Saban insists that he’ll continue to feature both of them. The plan for Saturday night was to have Tagovailoa get the first 20 plays and then to bring in Hurts, regardless of what played out. By the time Tagovailoa gave way to Hurts, Alabama was up 21-0.

Get used to that.

Saban isn’t going to pay attention to the new redshirt rule with Hurts, who clearly isn’t just going to sit out after appearing in 4 games this year. Maybe Saban just wants to play Hurts so that he won’t transfer, or perhaps just for the sake of his own health.

Tagovailoa is unbelievably talented, but plays like the sack he took before 2nd-and-26 and the ground-caused fumble he had Saturday night were examples of where he can grow. Saban wants Tagovailoa to do a better job of keeping 2 hands on the ball in the pocket. Those are correctable mistakes.

But combined with the 3-headed rushing attack of Josh Jacobs, Damien Harris and Najee Harris, Alabama’s ability to stretch the field in the passing game obviously adds a new element. Five titles in 9 years doesn’t suggest Alabama needs it.

Does this already look like Alabama’s most versatile offense in recent memory?

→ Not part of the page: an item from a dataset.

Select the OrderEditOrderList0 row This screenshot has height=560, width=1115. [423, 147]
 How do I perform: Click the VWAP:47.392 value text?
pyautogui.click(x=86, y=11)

“I’d say so, yeah,” Pierschbacher said. “We’ve got a lot of work to do with communications, but the upside is tremendous with our offense.”

I’ll say.

In the first game without Calvin Ridley, 8 Alabama players had catches. That was after a year in which Ridley was the only Alabama player who averaged more than a reception per game. Keep in mind that Tagovailoa only attempted 16 passes with the Tide up big all night.

Obviously there will be tougher tests than Louisville. Road trips to LSU and games against the likes of Mississippi State and Auburn will push Alabama’s offense in ways the Louisville’s defense didn’t come anywhere close to.

But it’s hard not to feel like Alabama’s “weaknesses” will get turned around in a hurry. A young secondary has the best defensive backs coach in the planet to get it turned around. The team that struggled with discipline has the ultimate disciplinarian coach to fix that.

Combine that with the potential of Tagovailoa, and that 9:25 p.m. ET feeling resurfaces. Alabama is a super team, capable of somehow playing at a level that’s even higher than anything we’ve seen in the Saban era.

Well, perhaps I should chill on the “super team” talk.

At least until Alabama finds the Tagovailoa of kickers.